Creating a regex pattern set

Follow the procedure in this section to create a new regex pattern set.

To create a regex pattern set

  1. Sign in to the AWS Management Console and open the AWS WAF console at

  2. In the navigation pane, choose Regex pattern sets and then Create regex pattern set.

  3. Enter a name and description for the regex pattern set. You'll use these to identify it when you want to use the set.


    You can't change the name after you create the regex pattern set.

  4. For Region, choose the Region where you want to store the regex pattern set. To use a regex pattern set in web ACLs that protect Amazon CloudFront distributions, you must use Global (CloudFront).

  5. In the Regular expressions text box, enter one regex pattern per line.

    For example, the regular expression I[a@]mAB[a@]dRequest matches the following strings: IamABadRequest, IamAB@dRequest, I@mABadRequest, and I@mAB@dRequest.

    AWS WAF supports the pattern syntax used by the PCRE library libpcre. The library is documented at PCRE - Perl Compatible Regular Expressions.

    AWS WAF doesn't support all constructs of the library. For example, it supports some zero-width assertions, but not all. We do not have comprehensive list of the constructs that are supported. However, if you provide a regex pattern that isn't valid or use unsupported constructs, the AWS WAF API reports a failure.

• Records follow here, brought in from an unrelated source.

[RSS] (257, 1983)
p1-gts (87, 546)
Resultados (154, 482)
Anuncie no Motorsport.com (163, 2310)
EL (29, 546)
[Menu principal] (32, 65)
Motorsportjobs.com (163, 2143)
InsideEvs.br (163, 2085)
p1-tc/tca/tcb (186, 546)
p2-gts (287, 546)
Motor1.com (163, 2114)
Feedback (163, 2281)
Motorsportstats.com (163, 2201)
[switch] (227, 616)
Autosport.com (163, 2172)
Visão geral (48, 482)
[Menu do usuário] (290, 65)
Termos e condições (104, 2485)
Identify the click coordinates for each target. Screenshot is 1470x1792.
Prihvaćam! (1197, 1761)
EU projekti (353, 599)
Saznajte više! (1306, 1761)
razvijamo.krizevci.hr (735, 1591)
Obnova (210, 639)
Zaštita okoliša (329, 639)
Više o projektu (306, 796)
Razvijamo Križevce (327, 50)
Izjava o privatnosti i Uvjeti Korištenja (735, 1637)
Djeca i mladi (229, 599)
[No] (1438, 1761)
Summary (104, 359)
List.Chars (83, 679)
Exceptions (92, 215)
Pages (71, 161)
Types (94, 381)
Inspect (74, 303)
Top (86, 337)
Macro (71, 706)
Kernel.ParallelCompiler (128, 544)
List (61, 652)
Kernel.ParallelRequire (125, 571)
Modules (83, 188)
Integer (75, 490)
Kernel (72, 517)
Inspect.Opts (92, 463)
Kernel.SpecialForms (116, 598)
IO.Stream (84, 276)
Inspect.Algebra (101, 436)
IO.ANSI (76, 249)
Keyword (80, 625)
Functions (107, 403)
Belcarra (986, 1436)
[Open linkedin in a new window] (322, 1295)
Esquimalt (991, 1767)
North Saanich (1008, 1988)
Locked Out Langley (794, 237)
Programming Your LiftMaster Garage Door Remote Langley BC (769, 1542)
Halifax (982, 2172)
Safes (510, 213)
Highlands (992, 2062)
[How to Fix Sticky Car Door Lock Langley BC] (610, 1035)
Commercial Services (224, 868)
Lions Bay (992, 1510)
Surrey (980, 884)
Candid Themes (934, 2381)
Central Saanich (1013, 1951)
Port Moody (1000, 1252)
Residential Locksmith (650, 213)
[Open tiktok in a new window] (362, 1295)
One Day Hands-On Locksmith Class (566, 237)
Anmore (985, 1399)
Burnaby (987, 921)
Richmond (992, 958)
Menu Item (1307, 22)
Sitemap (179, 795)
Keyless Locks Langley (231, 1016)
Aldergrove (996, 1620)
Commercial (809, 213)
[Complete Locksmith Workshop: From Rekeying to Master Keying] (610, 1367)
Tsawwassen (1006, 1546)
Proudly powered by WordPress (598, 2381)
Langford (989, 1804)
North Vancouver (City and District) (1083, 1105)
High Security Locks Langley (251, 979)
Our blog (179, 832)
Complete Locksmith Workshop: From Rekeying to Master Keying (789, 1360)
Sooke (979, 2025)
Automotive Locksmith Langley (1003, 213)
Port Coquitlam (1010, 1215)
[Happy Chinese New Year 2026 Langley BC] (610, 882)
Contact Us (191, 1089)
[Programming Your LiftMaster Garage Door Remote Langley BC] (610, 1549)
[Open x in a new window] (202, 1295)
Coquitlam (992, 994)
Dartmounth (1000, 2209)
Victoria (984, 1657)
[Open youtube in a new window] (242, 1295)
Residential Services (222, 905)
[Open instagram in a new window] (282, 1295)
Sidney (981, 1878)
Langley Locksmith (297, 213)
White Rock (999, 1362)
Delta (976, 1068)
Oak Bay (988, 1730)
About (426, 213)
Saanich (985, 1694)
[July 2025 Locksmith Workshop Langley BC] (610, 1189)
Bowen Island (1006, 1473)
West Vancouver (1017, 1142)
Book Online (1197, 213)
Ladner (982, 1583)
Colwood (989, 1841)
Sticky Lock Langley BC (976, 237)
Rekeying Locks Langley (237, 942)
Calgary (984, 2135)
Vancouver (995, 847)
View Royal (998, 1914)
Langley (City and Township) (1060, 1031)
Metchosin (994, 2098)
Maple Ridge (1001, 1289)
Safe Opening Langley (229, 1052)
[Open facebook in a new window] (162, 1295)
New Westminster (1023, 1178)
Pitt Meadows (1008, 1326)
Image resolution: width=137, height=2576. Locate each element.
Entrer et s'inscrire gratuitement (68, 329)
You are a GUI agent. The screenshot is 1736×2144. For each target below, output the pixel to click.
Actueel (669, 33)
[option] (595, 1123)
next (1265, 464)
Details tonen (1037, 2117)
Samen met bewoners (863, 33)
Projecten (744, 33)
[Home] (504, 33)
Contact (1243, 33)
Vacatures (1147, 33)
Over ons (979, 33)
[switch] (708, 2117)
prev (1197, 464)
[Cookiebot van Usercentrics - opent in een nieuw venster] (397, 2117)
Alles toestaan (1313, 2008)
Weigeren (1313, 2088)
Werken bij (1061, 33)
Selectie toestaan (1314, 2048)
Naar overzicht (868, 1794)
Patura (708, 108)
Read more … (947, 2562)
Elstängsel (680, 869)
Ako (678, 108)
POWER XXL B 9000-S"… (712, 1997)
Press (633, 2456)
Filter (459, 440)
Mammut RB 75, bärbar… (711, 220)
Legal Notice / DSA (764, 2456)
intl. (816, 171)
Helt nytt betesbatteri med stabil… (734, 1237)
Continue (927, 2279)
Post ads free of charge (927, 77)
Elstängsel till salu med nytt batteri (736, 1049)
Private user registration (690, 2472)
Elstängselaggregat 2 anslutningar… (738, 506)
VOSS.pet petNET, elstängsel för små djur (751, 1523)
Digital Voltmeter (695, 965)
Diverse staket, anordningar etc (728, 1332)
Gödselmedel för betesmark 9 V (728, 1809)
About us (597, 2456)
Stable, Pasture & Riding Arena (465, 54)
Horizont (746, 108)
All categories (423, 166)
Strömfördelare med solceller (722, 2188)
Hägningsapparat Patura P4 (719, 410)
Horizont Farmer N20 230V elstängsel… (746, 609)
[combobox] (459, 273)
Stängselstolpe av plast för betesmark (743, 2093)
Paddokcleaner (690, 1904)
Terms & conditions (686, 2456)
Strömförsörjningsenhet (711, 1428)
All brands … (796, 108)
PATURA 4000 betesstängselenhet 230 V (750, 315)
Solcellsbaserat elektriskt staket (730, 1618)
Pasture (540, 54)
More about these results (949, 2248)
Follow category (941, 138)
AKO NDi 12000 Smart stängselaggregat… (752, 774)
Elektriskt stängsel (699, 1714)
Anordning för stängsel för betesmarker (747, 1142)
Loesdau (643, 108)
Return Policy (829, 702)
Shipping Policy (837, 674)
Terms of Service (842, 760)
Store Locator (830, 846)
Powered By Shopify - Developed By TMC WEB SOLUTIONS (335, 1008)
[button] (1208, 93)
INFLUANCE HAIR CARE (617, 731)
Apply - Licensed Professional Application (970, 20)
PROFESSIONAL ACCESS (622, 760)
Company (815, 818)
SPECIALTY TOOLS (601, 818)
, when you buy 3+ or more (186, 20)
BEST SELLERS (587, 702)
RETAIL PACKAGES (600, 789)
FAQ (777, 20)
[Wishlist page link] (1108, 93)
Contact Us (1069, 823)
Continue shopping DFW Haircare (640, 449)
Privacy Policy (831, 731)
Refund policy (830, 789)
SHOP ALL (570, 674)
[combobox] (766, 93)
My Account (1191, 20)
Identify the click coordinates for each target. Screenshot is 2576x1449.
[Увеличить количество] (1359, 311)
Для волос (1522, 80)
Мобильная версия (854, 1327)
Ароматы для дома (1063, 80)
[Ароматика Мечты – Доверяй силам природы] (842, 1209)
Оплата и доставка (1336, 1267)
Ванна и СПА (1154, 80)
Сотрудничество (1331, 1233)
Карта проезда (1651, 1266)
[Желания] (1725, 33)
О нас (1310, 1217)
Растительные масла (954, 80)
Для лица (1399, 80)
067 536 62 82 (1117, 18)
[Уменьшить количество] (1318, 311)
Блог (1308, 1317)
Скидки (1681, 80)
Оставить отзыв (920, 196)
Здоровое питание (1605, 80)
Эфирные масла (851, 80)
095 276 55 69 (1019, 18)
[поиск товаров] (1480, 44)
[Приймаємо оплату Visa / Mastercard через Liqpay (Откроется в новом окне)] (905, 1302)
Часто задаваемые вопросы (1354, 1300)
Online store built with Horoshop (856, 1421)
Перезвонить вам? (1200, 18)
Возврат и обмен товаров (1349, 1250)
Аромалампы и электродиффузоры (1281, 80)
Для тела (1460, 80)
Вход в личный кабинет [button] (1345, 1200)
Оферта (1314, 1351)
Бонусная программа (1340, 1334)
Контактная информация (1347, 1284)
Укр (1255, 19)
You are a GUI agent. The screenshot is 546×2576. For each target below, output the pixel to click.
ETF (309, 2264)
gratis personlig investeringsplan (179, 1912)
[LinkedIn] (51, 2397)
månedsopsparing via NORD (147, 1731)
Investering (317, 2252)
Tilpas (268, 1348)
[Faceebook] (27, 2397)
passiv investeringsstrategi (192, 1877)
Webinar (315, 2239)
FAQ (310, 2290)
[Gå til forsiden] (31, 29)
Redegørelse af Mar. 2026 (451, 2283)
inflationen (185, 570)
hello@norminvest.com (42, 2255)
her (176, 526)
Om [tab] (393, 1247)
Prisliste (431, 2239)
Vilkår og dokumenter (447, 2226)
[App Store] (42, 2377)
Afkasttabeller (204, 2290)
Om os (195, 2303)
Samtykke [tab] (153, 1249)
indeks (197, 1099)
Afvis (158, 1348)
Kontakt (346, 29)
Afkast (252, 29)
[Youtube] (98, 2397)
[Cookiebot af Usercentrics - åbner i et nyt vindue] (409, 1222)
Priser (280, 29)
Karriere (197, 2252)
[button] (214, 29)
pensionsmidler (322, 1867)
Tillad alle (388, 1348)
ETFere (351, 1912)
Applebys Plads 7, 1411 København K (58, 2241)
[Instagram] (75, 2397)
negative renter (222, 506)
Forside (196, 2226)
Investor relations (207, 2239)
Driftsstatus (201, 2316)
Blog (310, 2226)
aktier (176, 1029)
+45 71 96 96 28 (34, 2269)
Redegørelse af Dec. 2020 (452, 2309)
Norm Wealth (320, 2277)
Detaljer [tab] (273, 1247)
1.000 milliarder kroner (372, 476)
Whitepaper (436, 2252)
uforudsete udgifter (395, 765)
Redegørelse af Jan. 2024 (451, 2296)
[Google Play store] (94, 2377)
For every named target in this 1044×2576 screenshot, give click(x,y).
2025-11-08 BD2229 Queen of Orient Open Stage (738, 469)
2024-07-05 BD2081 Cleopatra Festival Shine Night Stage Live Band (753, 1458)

    AWS WAF does not support the following PCRE patterns:

    • Backreferences and capturing subexpressions

    • Subroutine references and recursive patterns

    • Conditional patterns

    • Backtracking control verbs

    • The \C single-byte directive

    • The \R newline match directive

    • The \K start of match reset directive

    • Callouts and embedded code

    • Atomic grouping and possessive quantifiers

  6. Review the settings for the regex pattern set, and choose Create regex pattern set.